With these four chapters I intend to establish that many analyses considered good, even expert, are failures because the expert lacks the understanding necessary to produce relevant work in the litigation context. Attorneys want experts who seem to support them, even if they do so irrelevantly. Judges often decide the questions posed by the attorneys, rather than the questions posed by the law.

I will demonstrate that bringing academics into the system is no answer, because the best of academics are often the worst of experts. Chapters 6 through 8 use my experiences, the examples provided in Chapters 2 through 5, and research material to discuss attorneys as clients and adversaries, judges as determiners of good science, and experts as all too often not up to the task they have taken on.
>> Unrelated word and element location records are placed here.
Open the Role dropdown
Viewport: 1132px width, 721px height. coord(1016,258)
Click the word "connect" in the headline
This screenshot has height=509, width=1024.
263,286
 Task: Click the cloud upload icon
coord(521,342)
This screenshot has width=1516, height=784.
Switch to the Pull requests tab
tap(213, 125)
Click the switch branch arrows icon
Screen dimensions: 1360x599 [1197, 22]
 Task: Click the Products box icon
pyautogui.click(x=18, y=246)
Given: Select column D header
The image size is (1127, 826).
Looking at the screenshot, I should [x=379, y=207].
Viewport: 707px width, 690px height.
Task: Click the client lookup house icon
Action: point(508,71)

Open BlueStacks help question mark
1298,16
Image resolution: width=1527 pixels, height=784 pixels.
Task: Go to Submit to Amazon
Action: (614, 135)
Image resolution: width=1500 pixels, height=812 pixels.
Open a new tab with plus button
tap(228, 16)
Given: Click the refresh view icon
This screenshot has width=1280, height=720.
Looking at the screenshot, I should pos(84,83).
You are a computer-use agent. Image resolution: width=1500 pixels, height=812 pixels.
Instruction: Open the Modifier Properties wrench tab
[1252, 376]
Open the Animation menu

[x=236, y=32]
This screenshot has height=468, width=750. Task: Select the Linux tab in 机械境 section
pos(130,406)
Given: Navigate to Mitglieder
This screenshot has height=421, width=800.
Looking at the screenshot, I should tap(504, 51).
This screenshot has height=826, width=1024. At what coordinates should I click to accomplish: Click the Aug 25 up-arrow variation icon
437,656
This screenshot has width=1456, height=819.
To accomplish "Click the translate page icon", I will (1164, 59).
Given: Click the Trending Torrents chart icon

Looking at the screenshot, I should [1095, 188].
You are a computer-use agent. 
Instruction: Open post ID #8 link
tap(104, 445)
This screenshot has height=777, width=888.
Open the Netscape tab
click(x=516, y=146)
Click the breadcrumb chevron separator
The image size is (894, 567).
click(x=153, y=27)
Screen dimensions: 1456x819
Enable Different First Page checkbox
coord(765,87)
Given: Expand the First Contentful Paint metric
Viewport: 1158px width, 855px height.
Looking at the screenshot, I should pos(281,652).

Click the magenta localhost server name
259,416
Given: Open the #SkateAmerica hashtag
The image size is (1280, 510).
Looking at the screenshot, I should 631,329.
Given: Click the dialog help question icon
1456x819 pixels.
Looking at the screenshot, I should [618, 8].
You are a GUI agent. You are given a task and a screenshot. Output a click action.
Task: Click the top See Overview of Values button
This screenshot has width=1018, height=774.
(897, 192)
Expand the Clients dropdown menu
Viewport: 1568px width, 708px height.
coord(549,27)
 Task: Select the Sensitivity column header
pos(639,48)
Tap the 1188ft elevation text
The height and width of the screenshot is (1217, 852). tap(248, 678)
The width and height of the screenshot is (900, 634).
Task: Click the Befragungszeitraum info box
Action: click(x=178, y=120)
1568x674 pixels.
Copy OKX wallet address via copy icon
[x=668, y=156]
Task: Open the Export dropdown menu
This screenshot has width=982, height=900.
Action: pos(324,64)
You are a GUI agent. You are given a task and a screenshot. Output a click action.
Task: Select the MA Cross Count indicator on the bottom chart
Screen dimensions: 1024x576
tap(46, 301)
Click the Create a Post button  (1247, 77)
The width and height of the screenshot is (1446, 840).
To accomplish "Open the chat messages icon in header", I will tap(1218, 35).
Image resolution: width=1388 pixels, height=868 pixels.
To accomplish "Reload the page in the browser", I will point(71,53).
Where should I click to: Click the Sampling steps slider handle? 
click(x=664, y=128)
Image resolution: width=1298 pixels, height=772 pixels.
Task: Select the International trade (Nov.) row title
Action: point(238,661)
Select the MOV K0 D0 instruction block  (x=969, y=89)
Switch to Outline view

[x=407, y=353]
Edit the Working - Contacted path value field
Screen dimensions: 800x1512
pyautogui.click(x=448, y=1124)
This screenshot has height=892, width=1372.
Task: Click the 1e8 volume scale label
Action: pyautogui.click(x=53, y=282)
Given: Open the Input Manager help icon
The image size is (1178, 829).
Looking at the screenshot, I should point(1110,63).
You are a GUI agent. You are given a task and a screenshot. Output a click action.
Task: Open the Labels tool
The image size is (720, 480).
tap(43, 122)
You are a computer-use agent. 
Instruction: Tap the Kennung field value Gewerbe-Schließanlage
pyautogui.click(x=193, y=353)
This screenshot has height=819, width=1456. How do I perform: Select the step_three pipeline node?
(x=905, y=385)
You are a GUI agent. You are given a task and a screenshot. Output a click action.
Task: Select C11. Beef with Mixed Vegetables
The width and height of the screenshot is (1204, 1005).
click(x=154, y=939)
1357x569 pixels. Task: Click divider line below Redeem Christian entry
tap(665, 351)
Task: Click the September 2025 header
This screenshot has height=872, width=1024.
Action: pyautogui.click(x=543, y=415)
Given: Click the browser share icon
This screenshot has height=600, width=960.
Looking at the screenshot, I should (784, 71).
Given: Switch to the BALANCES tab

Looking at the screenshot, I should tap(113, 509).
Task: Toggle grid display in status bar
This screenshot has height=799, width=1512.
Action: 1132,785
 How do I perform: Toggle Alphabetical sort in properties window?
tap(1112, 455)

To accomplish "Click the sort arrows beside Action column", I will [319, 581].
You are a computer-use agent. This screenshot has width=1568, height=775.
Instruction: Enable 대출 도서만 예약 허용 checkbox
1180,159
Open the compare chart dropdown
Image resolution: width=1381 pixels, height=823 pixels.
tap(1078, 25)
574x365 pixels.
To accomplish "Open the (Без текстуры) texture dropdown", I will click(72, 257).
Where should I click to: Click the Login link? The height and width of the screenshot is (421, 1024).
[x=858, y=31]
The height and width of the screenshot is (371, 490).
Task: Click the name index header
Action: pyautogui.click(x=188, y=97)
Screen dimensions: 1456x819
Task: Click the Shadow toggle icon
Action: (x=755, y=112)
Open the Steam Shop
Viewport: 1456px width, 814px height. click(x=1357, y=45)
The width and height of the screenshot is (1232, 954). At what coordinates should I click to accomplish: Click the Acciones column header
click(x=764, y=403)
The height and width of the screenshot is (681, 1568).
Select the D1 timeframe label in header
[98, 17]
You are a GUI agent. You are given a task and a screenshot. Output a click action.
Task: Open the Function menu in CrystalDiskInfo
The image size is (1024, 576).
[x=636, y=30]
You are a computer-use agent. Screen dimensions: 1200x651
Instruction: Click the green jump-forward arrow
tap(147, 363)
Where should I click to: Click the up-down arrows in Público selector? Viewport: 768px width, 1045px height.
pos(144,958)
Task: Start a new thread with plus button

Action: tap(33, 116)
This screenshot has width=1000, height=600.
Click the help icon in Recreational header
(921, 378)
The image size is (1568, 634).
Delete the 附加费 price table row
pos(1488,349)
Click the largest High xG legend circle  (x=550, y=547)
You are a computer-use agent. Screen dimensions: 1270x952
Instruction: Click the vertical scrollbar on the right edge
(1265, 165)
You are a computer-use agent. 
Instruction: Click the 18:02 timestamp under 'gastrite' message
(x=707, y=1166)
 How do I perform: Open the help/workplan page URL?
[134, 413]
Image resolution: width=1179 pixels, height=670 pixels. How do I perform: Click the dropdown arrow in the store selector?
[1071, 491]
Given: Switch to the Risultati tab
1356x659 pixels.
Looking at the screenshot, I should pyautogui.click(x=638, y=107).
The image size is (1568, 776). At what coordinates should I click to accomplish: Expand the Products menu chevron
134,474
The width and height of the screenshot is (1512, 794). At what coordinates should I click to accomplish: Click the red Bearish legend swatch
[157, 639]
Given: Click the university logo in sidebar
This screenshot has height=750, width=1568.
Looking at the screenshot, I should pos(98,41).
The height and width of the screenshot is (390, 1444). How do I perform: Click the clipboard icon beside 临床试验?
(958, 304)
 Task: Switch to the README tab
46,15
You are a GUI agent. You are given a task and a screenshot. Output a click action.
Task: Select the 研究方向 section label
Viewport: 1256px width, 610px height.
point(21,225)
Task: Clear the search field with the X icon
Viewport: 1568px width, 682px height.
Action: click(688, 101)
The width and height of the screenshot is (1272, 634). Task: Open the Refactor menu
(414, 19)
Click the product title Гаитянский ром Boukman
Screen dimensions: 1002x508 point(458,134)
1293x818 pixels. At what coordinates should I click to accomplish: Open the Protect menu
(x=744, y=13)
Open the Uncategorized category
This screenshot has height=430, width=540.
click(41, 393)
In Chapter 9 I follow academic experts back to their home base, the university, wondering how they can get away with such bad work. One answer appears to be that they do not bring litigation back to school, at least not to educate. This is a loss to them and their students. I also illustrate just how badly some “experts” mangle their own work, and how they, their professional organizations, and publishers suppress exposure of it.  Where Chapter 9 most fits in the puzzle, however, is in my suggestion that academia was noticeably misdirected in the 1960s through 1980s towards technology, away from good thinking.  This is a problem that suggests its own solution.

Chapter 10 is about the rules of expert‑witness work in relation to attorneys and courts. I contribute to the discussion about procedures for dealing with “science” experts, an active subject in the law‑review literature, and almost completely devoid of input from experts themselves. In previous chapters I have argued that the system is seriously flawed: Fact is hard to pull out of expert presentations, experts are not there to help, and judges are ill‑equipped to function without the help the experts should—but fail to—provide. In Chapter 10 I try to develop a theory of how this dilemma is evolving, and suggest who can arrest it and how.

This book is not a cry for help. It is an offer of help. Chapter 10 is an attempt to move forward, draw conclusions, set some standards, and at least understand, perhaps improve, the system of fact finding in the courts. The most important part of Chapter 10 is the development of a framework for judicial assessment of expert presentations. Legal scholars have been asking how judges can assess experts under Daubert (1993).My answer is that there is no single way. I define four kinds of expert, which are distinguishable by and large easily and cleanly. This classification leads to different methods of assessing expert work.

I also suggest changes to procedures with the goal of improving discernment among judges, so that attorneys have more incentives to bring better expert work to trial. I offer no magic bullet, no single key to the king’s gold.  Chapter 10 is long, difficult, and, I think, rewarding. Then again, I would characterize the entire book the same way.